Having Grown Up with Great Expectations, Many Young Adults Struggle with Real-Life Obstacles
Millennials came of age when social pressure and stigmatization around physical appearance was already high, says Marissa Lorusso, co-author of "Matter of the Mind, a Look at Millennials and Mental Health," a large study on this demographic group. They were taught to aspire to perfection and promised great successes if they tried hard enough; and that included how they looked, how much they could weigh, what clothing styles and sizes they had to fit in, and so forth, she says. In a cultural climate that puts such high demands on nearly every aspect of their lives, it is almost a given that unhealthy responses would occur.
The underlying concern over self-destructive eating and lifestyle habits like anorexia, bulimia and other disorders, of course, is not just physical but also mental health.

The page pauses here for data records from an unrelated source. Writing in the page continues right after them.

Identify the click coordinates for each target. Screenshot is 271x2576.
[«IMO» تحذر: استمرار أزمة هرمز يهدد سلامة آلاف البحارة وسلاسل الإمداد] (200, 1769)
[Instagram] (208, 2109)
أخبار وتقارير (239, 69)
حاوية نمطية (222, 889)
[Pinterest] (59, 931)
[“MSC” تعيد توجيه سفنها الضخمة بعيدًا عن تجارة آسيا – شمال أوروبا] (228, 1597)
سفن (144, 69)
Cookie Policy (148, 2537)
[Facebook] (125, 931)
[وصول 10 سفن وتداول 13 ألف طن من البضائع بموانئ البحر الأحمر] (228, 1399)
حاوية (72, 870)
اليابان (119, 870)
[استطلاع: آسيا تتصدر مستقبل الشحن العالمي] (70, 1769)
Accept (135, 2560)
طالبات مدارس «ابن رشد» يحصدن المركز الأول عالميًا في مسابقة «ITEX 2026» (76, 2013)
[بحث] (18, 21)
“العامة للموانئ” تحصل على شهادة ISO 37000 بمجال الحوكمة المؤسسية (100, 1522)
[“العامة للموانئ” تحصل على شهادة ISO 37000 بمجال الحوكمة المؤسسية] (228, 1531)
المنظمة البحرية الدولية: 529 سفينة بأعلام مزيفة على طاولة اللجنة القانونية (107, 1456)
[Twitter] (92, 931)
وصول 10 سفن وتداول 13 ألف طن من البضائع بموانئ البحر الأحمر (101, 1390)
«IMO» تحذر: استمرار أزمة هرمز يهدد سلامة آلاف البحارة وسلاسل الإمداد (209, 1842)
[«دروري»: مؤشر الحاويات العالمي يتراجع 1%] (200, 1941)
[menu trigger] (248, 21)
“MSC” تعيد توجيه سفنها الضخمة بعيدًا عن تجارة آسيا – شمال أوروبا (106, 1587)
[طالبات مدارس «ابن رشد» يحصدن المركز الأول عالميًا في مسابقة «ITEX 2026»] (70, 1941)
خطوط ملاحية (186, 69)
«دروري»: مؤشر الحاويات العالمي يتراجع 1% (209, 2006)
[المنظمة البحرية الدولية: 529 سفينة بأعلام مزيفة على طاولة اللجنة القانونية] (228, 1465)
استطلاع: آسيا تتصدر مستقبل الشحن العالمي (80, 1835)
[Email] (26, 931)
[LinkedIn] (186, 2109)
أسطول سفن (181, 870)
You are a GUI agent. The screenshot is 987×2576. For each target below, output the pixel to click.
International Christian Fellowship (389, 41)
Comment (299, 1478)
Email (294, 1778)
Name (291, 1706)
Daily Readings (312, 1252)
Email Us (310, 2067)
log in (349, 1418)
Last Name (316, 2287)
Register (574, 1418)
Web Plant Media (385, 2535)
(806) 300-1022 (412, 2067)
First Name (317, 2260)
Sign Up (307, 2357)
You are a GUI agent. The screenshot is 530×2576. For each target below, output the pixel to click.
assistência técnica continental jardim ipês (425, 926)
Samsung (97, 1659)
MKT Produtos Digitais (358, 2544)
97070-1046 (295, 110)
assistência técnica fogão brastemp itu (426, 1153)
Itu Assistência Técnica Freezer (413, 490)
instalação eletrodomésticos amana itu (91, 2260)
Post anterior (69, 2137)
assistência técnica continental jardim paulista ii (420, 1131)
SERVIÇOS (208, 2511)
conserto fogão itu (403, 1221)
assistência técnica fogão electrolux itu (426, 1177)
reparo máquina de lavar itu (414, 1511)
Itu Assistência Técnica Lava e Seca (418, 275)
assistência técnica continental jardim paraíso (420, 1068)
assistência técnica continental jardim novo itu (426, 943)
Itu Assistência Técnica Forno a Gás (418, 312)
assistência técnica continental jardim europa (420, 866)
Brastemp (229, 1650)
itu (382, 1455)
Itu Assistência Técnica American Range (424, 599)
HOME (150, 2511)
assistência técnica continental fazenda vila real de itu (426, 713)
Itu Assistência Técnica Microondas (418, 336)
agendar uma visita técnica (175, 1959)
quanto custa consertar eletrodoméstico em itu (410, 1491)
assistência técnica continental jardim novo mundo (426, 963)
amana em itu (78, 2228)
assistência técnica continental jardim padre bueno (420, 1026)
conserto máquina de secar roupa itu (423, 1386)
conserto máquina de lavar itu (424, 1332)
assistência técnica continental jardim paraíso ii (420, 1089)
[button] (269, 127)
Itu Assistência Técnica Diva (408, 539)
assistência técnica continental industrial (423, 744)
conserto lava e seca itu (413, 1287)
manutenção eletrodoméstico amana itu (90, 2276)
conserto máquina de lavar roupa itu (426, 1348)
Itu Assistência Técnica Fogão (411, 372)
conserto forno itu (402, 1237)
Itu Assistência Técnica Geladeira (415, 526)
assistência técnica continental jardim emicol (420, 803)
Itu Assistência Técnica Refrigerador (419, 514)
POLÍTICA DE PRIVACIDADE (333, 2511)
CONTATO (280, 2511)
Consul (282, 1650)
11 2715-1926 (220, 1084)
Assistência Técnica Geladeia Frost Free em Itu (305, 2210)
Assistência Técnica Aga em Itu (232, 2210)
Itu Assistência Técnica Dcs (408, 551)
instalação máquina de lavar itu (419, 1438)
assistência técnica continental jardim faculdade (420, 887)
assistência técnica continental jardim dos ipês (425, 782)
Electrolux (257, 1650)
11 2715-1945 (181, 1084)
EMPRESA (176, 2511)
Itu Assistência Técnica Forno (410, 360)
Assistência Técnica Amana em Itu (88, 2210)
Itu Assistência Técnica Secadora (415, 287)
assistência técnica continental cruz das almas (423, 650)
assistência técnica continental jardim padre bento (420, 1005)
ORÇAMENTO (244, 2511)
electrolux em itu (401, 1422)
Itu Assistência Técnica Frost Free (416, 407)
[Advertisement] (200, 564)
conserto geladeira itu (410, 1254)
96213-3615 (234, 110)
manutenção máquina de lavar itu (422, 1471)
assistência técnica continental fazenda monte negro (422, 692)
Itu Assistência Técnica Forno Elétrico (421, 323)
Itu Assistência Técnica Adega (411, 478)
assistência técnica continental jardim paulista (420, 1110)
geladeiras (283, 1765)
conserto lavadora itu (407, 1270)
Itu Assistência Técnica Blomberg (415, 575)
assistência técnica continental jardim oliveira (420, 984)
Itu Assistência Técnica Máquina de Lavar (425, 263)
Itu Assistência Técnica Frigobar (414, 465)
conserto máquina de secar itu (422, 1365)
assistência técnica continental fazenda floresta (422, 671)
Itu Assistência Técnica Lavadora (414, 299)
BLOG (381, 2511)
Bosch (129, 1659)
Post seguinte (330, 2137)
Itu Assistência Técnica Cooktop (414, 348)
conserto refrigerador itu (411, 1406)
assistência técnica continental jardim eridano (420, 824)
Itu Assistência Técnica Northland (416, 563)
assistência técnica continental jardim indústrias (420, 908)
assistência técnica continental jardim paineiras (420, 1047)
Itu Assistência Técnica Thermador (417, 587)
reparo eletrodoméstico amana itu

People react to what they think is expected of them, and if they see themselves as failing and not measuring up to what they are supposed to represent, they likely become disappointed, anxious, depressed, and often enough dysfunctional in their actions.
With food, in particular, we have a relationship that can be positive or negative in equal measures. We cannot exist without it, but it can also become the 'enemy' if we don't know how to deal with it in constructive ways.
Much of that is rooted in our upbringing, even early childhood, experts say. According to surveys, eating disorders are becoming ever more widespread among children as young as 13 years of age, mostly in connection with issues of body image.
For instance, when children and adolescents watch talent- and beauty contest shows on television, they see the candidates as role models and ideals to which they themselves have to live up to, critics suggest. There are reports that even seven and eight year olds have been found to fall into these traps.
Once these mindsets about health, beauty and fitness standards are put in place, they usually stay there long into adulthood. They may lead to other counter-productive behaviours like overeating, binge-eating or yo-yo-dieting, but the relationship to food will likely remain less than whole.
Eating disorders are real, but they are also very complex and not easily understood why and how they develop, according to the National Eating Disorder Association. Emotional components are certainly dominant, but those can be of multi-faceted nature.
And they are not limited to image issues affecting women. Peer- and media pressure are also imposed on boys and young men with similar impact on their psyche, says Jill Weisenberger, a registered dietitian, wellness coach and diabetes expert. Males may be even at greater risk because they tend to be slower in acknowledging problems with their eating behaviour, she warns.
Any kind of unhealthful relationship with food, whether it leads to overweight or eating disorders from fear of gaining weight, must be seen as a serious problem and addressed accordingly. It stands to hope that future generations will eventually come to terms with these challenges better than others before them.